Mick Foley Recalls Finding Out Brian Pillman Had Died

Brian Pillman wrestles Mick Foley as Mankind

WWE Hall of Famer Mick Foley has reflected on the tragedy of Brian Pillman’s untimely death in 1997 and how he found out about it.

On October 5th, 1997, WWE held the In Your House: Badd Blood pay-per-view in St. Louis, Missouri. In the main event, Shawn Michaels faced off with The Undertaker in the ground-breaking Hell In A Cell match, famed for the debut of Kane who cost his brother the match.

However, the night was tinged with sadness as the news broke during the day that Brian Pillman – then a featured star in the company – had passed away at the age of 35.

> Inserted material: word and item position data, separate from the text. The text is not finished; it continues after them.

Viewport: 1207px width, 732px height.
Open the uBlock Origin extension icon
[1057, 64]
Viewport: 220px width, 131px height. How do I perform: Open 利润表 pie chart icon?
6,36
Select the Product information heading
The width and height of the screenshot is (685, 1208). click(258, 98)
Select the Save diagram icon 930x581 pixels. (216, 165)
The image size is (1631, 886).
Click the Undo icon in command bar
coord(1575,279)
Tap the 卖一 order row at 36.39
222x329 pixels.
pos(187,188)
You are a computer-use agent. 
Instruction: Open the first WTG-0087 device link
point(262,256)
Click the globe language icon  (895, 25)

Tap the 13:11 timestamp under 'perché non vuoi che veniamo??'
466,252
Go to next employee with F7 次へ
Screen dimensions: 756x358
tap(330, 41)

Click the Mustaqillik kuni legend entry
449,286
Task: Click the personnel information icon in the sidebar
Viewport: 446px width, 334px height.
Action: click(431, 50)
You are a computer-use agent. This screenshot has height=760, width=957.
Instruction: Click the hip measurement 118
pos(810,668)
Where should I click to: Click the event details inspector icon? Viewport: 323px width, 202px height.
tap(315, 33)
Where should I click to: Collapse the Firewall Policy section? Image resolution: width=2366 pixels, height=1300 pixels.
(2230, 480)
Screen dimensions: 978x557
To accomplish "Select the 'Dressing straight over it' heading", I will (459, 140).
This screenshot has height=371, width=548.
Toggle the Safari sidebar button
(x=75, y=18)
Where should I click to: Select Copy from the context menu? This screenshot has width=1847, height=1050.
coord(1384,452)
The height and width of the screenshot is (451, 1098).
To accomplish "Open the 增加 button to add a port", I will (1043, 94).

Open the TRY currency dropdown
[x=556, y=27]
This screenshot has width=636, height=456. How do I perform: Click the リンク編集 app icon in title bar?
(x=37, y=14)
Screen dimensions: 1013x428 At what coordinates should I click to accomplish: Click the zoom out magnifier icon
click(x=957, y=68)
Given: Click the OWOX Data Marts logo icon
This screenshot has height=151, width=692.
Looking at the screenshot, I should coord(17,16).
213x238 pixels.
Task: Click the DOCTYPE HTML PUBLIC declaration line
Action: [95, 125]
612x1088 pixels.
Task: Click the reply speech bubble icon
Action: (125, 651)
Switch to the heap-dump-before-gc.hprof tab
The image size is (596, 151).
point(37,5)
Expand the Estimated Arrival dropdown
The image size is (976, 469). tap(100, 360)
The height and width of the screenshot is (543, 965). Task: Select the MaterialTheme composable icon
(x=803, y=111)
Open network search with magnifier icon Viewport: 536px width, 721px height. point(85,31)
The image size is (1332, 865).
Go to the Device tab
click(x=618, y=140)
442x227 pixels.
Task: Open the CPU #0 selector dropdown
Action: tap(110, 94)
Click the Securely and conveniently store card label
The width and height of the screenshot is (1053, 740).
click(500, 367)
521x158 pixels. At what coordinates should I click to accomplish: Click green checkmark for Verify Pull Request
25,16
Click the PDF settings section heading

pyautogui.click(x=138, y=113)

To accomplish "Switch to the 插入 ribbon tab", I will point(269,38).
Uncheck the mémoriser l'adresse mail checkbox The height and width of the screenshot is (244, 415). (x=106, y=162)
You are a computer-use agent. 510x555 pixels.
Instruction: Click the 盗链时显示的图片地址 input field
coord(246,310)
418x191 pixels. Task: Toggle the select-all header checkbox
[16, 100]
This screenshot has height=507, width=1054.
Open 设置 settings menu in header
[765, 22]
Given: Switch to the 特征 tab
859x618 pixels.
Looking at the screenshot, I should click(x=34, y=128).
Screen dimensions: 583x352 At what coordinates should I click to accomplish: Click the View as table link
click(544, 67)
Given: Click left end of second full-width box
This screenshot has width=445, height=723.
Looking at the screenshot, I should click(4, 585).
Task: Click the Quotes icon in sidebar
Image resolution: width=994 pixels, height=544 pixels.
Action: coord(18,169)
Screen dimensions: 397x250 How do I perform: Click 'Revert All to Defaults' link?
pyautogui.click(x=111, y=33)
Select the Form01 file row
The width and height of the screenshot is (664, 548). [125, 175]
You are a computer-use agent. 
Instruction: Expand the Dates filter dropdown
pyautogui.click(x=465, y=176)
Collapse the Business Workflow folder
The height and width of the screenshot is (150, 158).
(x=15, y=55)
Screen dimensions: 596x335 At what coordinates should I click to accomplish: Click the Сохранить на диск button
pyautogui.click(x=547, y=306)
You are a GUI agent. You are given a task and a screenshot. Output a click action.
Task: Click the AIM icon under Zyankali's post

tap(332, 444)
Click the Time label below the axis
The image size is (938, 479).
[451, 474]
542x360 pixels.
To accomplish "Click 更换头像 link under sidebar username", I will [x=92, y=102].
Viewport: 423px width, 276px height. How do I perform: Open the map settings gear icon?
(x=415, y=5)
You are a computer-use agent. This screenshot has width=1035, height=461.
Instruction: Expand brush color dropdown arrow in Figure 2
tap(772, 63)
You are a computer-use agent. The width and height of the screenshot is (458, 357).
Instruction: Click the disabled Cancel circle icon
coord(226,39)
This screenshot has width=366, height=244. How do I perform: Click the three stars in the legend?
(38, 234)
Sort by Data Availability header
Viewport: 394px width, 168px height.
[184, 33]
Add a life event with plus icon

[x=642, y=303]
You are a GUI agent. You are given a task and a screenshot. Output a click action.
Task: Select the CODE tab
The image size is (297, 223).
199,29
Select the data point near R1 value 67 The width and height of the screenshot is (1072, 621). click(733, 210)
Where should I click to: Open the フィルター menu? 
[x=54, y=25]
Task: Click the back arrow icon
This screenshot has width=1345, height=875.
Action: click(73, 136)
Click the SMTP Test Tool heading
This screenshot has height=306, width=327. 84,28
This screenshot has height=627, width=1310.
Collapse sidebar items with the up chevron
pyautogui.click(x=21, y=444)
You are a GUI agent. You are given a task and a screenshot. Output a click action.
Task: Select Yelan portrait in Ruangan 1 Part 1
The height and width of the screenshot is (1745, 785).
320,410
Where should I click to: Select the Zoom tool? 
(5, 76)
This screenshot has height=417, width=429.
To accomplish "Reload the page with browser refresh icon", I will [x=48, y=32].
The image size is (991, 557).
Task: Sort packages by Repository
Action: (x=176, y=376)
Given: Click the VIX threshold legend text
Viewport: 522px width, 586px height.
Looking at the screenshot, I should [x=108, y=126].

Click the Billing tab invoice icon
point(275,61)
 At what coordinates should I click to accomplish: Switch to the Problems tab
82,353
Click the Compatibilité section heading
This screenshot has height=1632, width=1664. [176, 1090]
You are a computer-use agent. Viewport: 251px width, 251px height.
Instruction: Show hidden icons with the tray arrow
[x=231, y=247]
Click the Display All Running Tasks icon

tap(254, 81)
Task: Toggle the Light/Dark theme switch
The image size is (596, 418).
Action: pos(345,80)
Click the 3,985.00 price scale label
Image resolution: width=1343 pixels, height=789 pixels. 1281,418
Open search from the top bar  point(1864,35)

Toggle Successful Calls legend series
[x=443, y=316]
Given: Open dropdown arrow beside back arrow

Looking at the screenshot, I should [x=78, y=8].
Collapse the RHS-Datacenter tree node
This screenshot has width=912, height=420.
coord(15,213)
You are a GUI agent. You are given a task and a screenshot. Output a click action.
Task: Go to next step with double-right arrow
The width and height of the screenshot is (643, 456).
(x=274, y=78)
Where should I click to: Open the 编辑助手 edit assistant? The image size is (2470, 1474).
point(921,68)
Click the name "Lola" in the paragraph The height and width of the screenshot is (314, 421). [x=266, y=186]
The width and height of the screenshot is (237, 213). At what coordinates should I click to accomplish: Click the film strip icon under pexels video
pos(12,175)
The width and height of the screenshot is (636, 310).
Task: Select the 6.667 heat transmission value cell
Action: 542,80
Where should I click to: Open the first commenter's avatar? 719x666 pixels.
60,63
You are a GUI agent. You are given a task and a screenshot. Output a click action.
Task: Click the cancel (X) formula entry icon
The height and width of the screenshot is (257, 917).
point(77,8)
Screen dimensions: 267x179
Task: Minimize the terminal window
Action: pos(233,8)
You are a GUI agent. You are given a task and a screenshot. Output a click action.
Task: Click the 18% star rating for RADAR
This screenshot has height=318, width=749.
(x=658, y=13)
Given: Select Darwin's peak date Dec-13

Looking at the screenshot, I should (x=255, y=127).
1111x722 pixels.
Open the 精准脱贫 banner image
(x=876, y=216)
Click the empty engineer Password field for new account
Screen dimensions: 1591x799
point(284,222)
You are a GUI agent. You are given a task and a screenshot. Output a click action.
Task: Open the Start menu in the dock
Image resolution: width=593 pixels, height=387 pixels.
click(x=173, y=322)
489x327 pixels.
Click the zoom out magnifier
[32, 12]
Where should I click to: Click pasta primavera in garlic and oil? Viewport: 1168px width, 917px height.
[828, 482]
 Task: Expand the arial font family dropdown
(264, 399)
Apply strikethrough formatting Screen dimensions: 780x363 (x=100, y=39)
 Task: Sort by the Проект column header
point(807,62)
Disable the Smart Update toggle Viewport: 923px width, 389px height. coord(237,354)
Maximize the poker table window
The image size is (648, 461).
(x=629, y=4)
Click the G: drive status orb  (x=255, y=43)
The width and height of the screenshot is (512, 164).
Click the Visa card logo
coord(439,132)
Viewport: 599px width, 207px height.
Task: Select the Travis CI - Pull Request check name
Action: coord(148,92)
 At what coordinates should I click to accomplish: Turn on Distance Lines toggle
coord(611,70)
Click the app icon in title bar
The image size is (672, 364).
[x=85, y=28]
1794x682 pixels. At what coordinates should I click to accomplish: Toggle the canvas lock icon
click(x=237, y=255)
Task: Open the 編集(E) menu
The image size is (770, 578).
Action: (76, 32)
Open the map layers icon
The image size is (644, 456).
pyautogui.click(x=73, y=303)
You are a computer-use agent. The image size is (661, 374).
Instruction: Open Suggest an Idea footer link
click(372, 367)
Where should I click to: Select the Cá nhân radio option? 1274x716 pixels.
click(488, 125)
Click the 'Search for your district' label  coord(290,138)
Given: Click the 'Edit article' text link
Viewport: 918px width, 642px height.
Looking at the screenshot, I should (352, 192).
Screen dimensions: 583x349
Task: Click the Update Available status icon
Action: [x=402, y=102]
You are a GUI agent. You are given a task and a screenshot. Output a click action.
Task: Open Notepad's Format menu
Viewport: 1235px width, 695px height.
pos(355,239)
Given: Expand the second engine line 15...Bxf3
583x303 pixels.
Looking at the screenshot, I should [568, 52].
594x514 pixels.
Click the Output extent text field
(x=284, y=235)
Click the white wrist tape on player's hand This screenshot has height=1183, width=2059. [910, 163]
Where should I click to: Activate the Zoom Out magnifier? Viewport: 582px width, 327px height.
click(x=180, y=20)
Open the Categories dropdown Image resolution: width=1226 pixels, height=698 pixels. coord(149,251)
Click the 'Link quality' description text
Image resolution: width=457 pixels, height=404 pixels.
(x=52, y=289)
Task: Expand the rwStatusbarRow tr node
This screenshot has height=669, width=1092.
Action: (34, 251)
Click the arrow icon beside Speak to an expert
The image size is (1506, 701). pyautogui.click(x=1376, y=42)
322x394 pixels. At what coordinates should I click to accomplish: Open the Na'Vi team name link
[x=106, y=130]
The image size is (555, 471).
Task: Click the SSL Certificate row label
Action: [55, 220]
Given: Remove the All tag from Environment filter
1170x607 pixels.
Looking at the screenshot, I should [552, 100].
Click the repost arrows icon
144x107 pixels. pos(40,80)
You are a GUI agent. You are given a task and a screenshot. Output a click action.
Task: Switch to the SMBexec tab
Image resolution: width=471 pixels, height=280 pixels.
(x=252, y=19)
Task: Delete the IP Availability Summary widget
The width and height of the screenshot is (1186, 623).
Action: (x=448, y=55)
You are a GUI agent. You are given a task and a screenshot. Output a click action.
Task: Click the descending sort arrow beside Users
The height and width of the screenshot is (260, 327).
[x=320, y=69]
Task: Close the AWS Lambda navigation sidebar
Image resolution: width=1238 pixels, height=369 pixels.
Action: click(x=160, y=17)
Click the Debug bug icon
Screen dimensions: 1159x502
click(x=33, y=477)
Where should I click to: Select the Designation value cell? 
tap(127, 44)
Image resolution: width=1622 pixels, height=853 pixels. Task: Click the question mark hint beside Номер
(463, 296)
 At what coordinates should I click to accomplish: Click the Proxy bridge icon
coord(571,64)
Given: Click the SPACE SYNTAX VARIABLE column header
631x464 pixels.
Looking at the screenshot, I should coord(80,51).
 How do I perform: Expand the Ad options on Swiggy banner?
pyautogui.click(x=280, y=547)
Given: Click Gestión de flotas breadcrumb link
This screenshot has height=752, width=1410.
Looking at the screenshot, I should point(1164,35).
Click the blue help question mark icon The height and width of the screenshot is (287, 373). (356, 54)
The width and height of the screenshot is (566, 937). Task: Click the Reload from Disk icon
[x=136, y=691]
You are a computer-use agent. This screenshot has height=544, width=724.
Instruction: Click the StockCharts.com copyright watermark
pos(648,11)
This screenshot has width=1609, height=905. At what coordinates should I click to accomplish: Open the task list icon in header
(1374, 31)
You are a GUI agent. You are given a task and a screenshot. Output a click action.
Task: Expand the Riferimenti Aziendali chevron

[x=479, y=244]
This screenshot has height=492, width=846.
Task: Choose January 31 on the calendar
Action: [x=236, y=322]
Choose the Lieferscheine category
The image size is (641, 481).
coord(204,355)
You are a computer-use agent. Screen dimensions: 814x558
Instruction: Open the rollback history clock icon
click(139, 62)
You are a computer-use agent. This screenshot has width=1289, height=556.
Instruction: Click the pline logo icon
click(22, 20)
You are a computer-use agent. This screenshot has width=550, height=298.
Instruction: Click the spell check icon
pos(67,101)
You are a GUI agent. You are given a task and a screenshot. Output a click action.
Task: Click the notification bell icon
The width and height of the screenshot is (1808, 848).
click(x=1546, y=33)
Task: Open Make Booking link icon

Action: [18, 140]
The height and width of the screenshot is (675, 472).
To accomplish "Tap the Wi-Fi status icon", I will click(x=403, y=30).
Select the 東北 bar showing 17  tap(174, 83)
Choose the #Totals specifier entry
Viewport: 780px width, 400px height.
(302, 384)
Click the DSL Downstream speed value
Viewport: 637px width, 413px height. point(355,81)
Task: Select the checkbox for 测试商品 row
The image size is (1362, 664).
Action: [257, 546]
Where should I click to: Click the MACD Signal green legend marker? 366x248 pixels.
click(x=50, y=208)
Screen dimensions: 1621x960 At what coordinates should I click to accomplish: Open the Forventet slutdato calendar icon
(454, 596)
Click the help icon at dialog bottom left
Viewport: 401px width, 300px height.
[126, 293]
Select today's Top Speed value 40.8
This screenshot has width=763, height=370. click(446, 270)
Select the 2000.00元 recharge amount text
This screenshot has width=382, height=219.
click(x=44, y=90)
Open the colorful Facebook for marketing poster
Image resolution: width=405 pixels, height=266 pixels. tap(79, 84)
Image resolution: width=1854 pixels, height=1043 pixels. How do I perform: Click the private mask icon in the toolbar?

Speaking on Foley Is Pod, Mick Foley – a friend and colleague of Pillman’s – reflected on finding out about Pillman’s death and how he had tried to help the star live in a healthier way to prolong his life:

“Jim Cornette comes in and he says, ‘Pillman’s dead.’ in a way that made me think like he’s in big trouble, right? He’s messed up somehow, Pillman’s dead. And then whether it was – Jimmy did let us know he was not, you know, maybe not speaking figuratively, you know, literally, Brian passed away.”

“I remember calling my wife and I was in tears, and really broken down. It was the fact that Undertaker and Shawn went out there and had that match for the ages, some testament to those guys, I was really relieved that I wasn’t put into a match that night, it was just devastating.”

“Because you saw Brian when he had that meeting with the doctor about the longevity of his life, and he made that change, conscious change and I felt like I was part of that. And that he was not just the work friend, but that he would come to see me and we shared phone calls, and I may have been part of his recuperation, that made me feel really good.”

“You see a guy excel in a way that’s organic, you know, and he surpasses any ceiling that his character supposedly had. The last several months, they had been sad. So I mean, match quality is the least of our concerns now that we look at the big picture. But here’s a human being who was in the car with me the night before, you know, hours before his death. We’re at the Super Eight. So I guess you know, I was still thirsty, saving those dollars. He did not ride with me to the arena the next day. And when that news came in, it was really devastating.”